# SHORT TASK
Collect each line below that contains the word "Open". Copy those lines in full.

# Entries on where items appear
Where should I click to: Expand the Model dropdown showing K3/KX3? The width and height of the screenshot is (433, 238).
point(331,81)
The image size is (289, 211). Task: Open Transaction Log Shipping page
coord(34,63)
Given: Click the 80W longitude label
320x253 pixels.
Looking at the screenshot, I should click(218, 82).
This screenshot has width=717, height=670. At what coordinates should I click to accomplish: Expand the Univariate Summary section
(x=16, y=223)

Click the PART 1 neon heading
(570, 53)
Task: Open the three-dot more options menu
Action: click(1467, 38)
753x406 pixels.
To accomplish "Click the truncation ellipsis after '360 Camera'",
...
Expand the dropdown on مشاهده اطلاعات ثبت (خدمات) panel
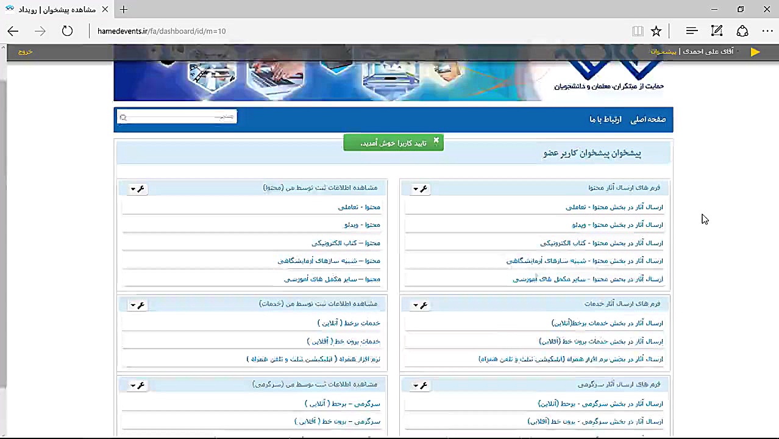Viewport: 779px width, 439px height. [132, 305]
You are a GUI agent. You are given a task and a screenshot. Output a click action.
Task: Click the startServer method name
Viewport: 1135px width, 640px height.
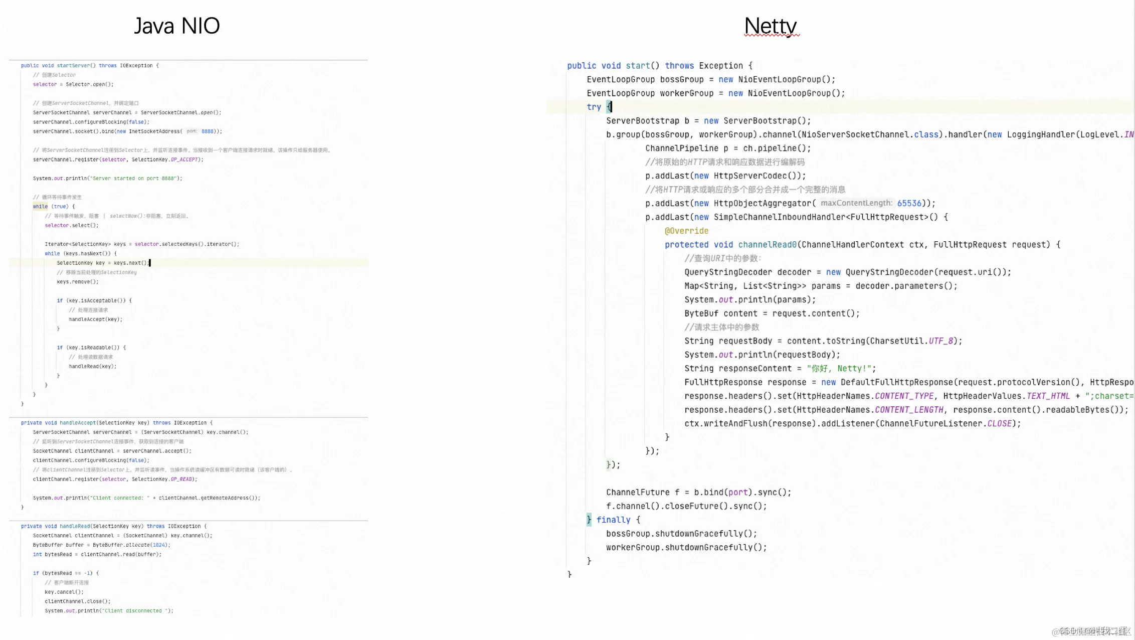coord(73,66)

# FULL RESPONSE
The image size is (289, 211). Task: Open Transaction Log Shipping page
Task: Open the three-dot more options menu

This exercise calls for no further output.